Father Sebastian McDonald, C.P.
Father Sebastian McDonald, C.P.

We often combine into one phrase the words: right and good.  And we intend them to mean more or less the same thing.  What is right is also good, just as what is good is also right.  And so, at mass, when the Preface is introduced by the celebrant’s invocation: “Let us give thanks to the Lord our God”, we respond: “It is right and just (good)” (derived from the Latin: “dignum et justum est”).

But is that always the case?  That is, is “the right” always “the good”?  and, is “the good” always “the right”?  I am speeding along the road with my child bleeding severely.  He cut himself and I’m rushing him to the hospital.   I speed right through, first, a stop sign, then a red light.   What I am doing is not “right”, but is it “good”?  I may think so.  Or, I’m tallying up my income tax for the year, and have figured out how much, percentage-wise, my income tax goes toward supporting abortion practices, and I simply deduct that amount from what I intend to pay.  I may feel good about it, but is it right?  It seems that the right and the good are not always “on the same page”.

Something is right because it conforms to a law or statute that has been enacted by lawful authority, the best instance of which is God Himself, as, for example, in His ten commandments.  We usually give  authority the “benefit of the doubt”, presuming it is in a position to know what it is doing, more so than I, since it likely has access to more information and consultation than I do.

But sometimes a particular enactment rubs me the wrong way, and, though I may have trouble articulating my problem clearly, I am convinced that a particular law or decree is wrong, and may be not only incorrect but also immoral, or evil.  It may even be the law of the land, or of the area where I live, but it disturbs my conscience.

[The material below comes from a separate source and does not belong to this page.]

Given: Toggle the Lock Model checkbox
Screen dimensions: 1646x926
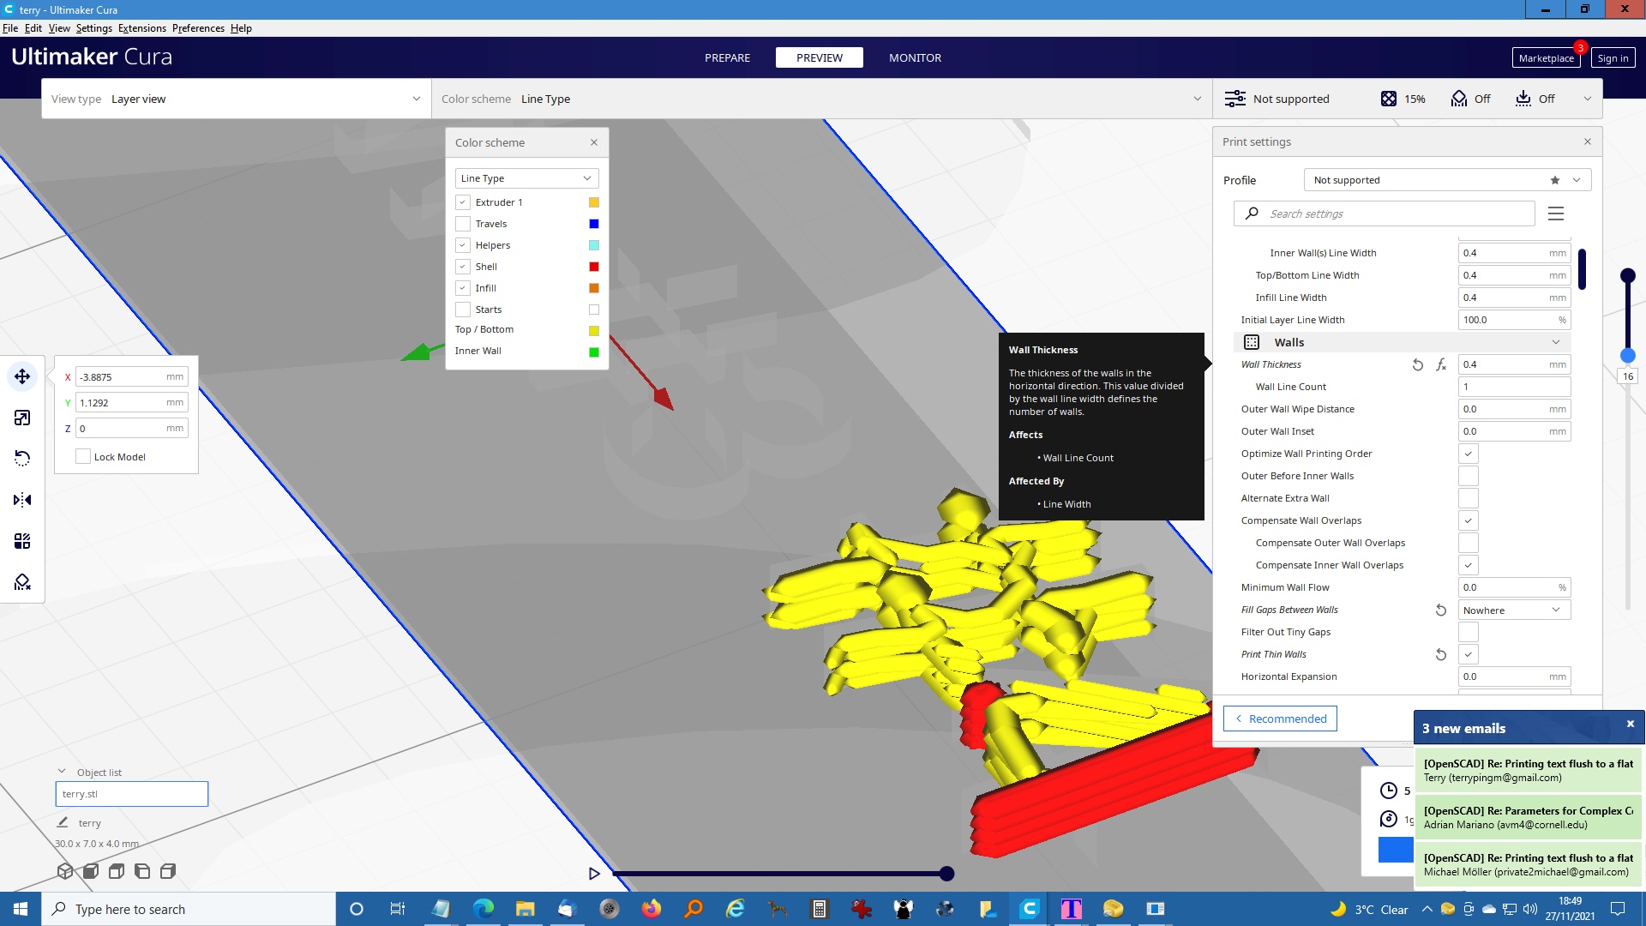Looking at the screenshot, I should pyautogui.click(x=83, y=456).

On the other hand, I may be of the opinion that the only way to protect my child from serious harm is to refuse all vaccinations for him or her.  I may not be violating a law in doing so, but I am going against common wisdom and practice in this regard, and, in the opinion of most people, subjecting my child to harm (sickness) and, incidentally, their children too.  I may be convinced I am doing something good for my boy or girl, even though most of the medical profession is strongly of the opinion that what I am doing is not right, and goes against the prevailing protocols of its practitioners.  Something may be good (in my judgment) even though it is not right (in the judgment of the professionals).

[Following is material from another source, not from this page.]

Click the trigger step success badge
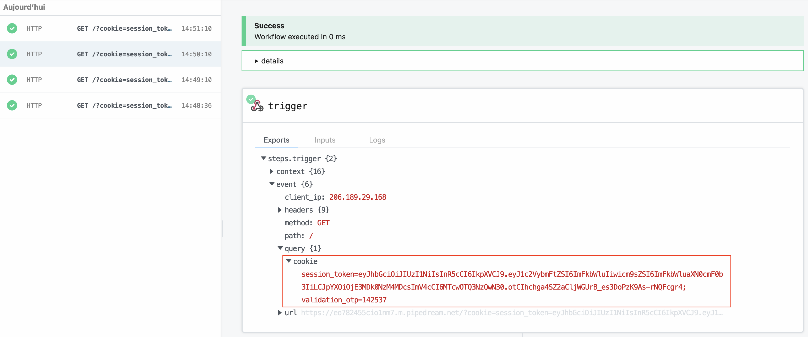The image size is (808, 337). click(x=251, y=99)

So how do we handle what Is not always “dignum et justum est”?  What if it’s dignum but not justum, or justum but not dignum?  Do I just go ahead and do what I think is good?  Or do I always tend to do what is supposedly right, even though I have qualms about its goodness?   Or do I always do what seems to me to be good, regardless whether others think it is the wrong thing to do or not?

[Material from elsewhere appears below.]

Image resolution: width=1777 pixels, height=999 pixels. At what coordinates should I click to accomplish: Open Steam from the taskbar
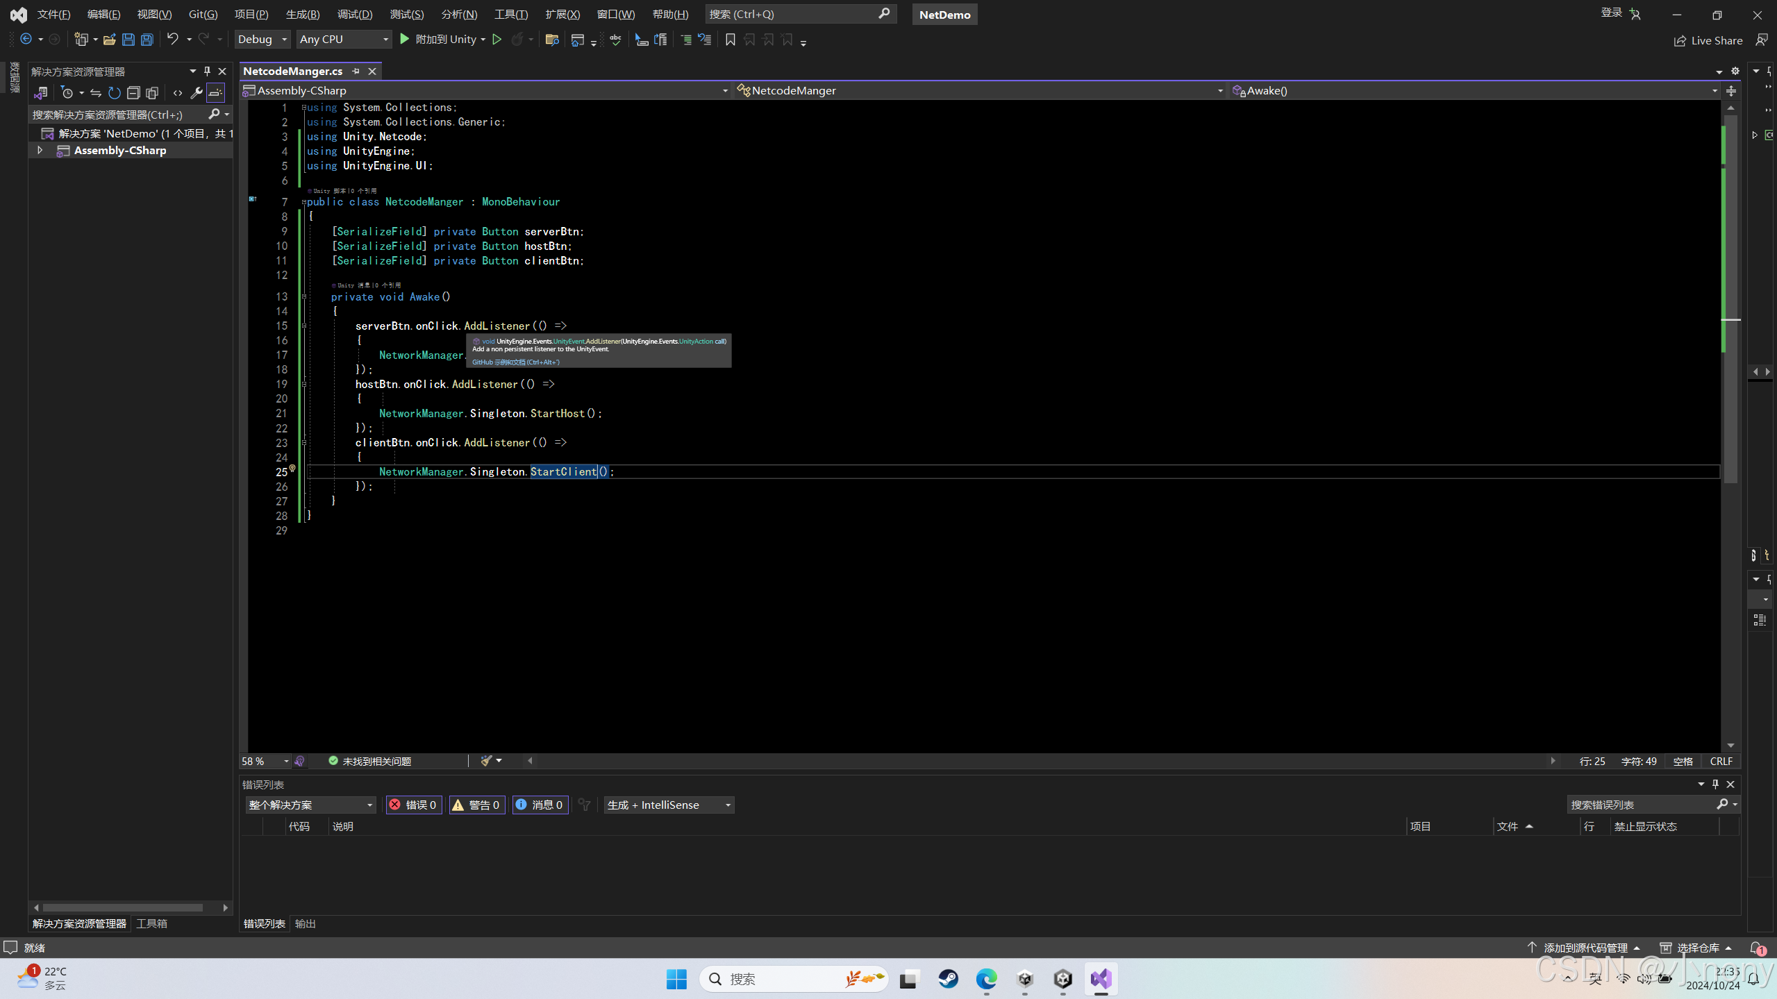tap(948, 979)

So it’s Ash Wednesday and I am not supposed to eat meat on this day of abstinence, but I am feeling weak and the doctor told me to eat meat whenever I feel the offset of weakness.  Or I’m on vacation in the backwoods of Minnesota and it’s Sunday with no church in sight.  Do I interrupt my short vacation to travel a great distance to attend mass, or do I tell myself I need this break and the Lord will understand?

Life is full of these conundrums.  Fortunately, for the most part, dignum et justum est go together, that is, they are not opposed.  But sometimes they stand in opposition to one another, and present us a problem.  The best we can do is consult, if we have the opportunity, or, failing that, pray about it and proceed to do what is dignum et justum.